SUPPLIED INFORMATION:
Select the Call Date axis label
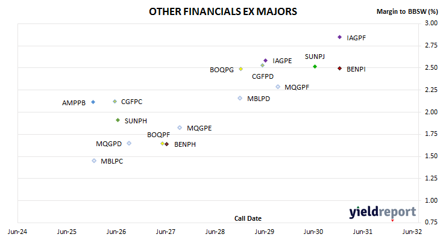click(248, 218)
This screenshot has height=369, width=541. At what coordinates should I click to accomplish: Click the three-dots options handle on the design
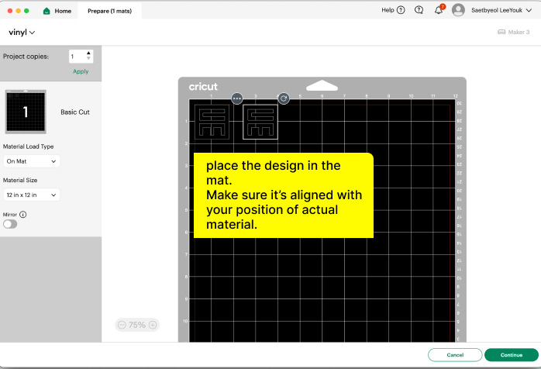tap(237, 98)
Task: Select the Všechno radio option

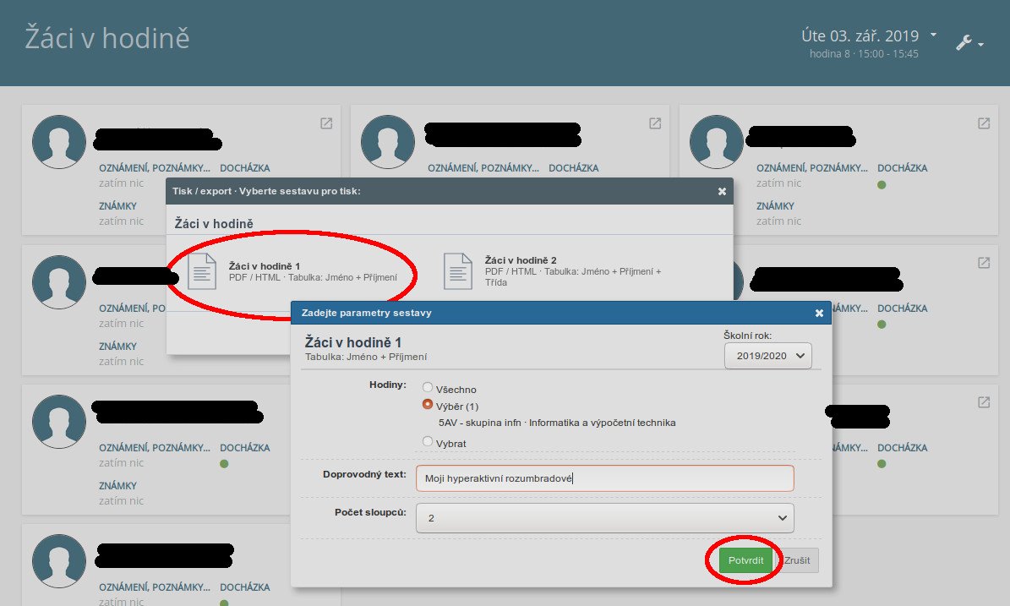Action: [x=428, y=388]
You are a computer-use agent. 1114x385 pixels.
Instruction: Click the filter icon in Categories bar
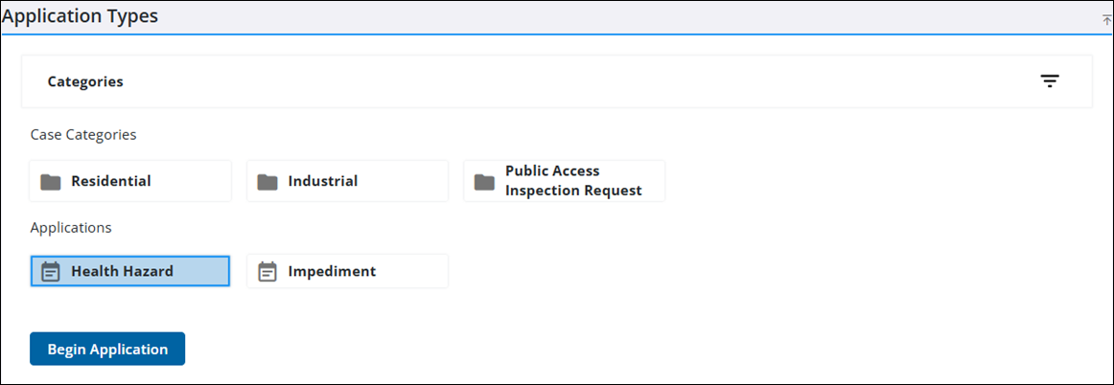1050,81
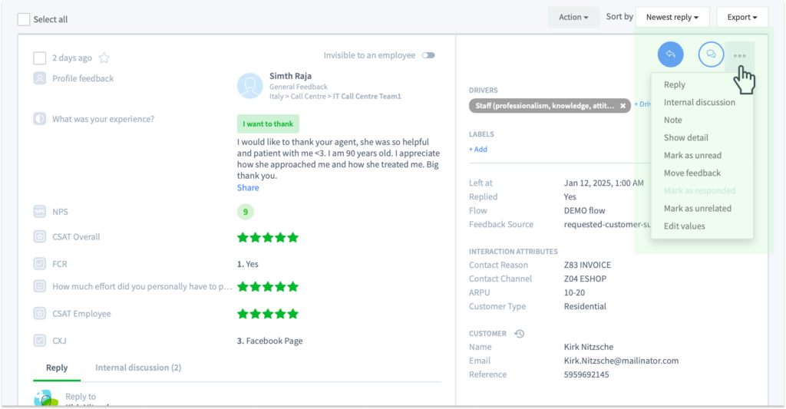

PROMPT: Leaving aside every picture, transcribe exactly the lines that run from the one with "This screenshot has" to the close of the listing above.

REPLY:
This screenshot has height=369, width=541. At what coordinates should I click to accomplish: Click the three-dots options handle on the design
tap(237, 98)
Task: Select the Všechno radio option

Action: [x=428, y=388]
You are a computer-use agent. 1114x385 pixels.
Instruction: Click the filter icon in Categories bar
1050,81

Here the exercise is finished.